**Testo di partenza**
• • • • • • •
Regia di Enrico Pau vedi scheda film
Nei primi anni del Secondo Conflitto Mondiale, la solitaria e guardata con una certa circospezione Annetta, si reca a Cagliari ove viene assunta come custode di una splendida villa patrizia, nel momento in cui i suoi padroni stanno per lasciare la regione e portarsi lontano dai bombardamenti. In realtà la donna è arrivata a Cagliari dal proprio paesello natio alla ricerca della nipote Tecla, ragazzina fuggita nel capoluogo dopo la morte per malattia della madre. e Annetta si porta con sé le diffidenze, ma anche le attenzioni della gente che la rifugge o la cerca, avendo la donna ereditato il compito materno di "accabadora", ovvero di portatrice di "buona morte" ai malati terminali soggiogati da atroci sofferenze.
Un ruolo che la donna ha ereditato, più che scelto, in cui si è vista indirizzata più dalla tradizione e dalla decisione popolare, che da una innata attitudine, peraltro presente nella donna.
Il fatto è che la giovane Tecla sospetta che la madre sia stata portata al trapasso proprio da questa sua inquietante, addolorata sorella.
Sotto la direzione del bravo regista sardo Enrico Pau, che ricordiamo almeno per l'ottimo Jimmy della collina (2006), Accabadora si ispira solamente al personaggio protagonista del celebre romanzo di Michela Murgia, completamente al di fuori di questo progetto, riprendendone la drammatica e dolente figura di donna, tratto da personaggio che pare leggendario, ma a cui le memorie della più antica tradizione popolare sarda attribuiscono veridicità e un ruolo importante, civicamente come eticamente, per garantire una fine pietosa alle mille sofferenze dei molti malati incurabili di quei tempi remoti in cui la medicina si arrendeva spesso di fronte alla ineluttabilità della malattia.
• • • • • • •
**Voci di dati archiviate**

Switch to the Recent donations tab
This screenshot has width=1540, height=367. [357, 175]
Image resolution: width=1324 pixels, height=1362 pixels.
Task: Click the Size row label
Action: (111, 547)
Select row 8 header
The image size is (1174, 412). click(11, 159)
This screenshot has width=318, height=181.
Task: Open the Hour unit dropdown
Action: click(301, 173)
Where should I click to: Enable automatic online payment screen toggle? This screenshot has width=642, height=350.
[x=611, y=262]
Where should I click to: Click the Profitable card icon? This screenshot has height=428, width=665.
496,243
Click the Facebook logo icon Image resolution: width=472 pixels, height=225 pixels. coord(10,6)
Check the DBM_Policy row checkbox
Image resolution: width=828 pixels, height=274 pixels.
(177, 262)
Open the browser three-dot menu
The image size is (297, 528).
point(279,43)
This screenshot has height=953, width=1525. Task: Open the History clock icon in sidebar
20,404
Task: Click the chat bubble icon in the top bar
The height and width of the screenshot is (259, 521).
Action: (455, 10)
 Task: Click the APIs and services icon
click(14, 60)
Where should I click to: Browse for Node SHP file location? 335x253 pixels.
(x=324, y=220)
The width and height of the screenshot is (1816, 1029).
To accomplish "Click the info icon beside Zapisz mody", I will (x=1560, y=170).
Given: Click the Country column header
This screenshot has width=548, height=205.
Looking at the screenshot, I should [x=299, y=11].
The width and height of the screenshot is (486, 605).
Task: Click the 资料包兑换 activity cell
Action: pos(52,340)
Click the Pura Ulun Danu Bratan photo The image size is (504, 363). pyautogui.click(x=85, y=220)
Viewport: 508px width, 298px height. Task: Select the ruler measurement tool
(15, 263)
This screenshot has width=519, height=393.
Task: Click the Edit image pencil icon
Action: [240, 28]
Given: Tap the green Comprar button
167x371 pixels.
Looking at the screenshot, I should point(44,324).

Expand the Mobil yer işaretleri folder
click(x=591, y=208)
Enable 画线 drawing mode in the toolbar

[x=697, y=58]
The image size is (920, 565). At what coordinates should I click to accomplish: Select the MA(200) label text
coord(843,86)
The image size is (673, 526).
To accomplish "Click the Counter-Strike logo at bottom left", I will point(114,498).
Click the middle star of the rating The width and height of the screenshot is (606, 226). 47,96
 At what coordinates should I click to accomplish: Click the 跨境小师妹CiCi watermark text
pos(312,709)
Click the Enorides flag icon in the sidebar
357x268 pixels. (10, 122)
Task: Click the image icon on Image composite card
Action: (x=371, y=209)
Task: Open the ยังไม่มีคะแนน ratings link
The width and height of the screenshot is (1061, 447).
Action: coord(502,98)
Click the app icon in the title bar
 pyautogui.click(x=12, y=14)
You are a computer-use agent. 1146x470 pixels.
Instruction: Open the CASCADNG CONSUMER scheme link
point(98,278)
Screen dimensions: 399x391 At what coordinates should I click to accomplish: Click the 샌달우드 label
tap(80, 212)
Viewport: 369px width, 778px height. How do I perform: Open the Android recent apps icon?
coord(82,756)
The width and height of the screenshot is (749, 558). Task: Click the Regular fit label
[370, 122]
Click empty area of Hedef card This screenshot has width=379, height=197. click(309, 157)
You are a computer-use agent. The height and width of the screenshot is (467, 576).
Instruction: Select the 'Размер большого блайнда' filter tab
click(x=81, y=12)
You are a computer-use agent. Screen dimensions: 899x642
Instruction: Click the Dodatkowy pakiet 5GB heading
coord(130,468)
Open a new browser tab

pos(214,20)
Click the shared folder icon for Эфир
• • • • • • •
**Compito da svolgere**
Riprendi la recensione del film Accabadora e proseguila dopo l'ultima frase riportata. Questi dati non hanno alcun legame con la recensione del film Accabadora.

**Risultato del compito**
Ambientato in pieno periodo di guerra sotto i bombardamenti che sconvolsero il capoluogo di provincia sardo, e dunque almeno dieci anni prima rispetto al romanzo originario, il film di Pau si giova innanzi tutto, e risalta, per le splendide, eleganti vedute paesaggistiche e le riprese mobili che vedono in primo piano parti svolazzanti dell'abito lungo ed austero di questa dolente, fantomatica strega dei destini umani, donna pietosa e solitaria che pare autocondannarsi ad un ruolo ingrato e sacrificale, verso il quale si vota più per senso di responsabilità, che per vera attitudine.
Alla riuscita di questa affascinante pellicola, fondamentale risulta l'apporto scenico e la presenza carismatica della splendida Donatella Finocchiaro, un'attrice alla quale è sufficiente apparire, per dare un tocco di carattere e qualità alla pellicola che la vede coinvolta.
Questo, a tutti gli effetti, potrebbe essere uno dei ruoli cardine della comunque folta ed interessante carriera d'attrice della ottima interprete catanese.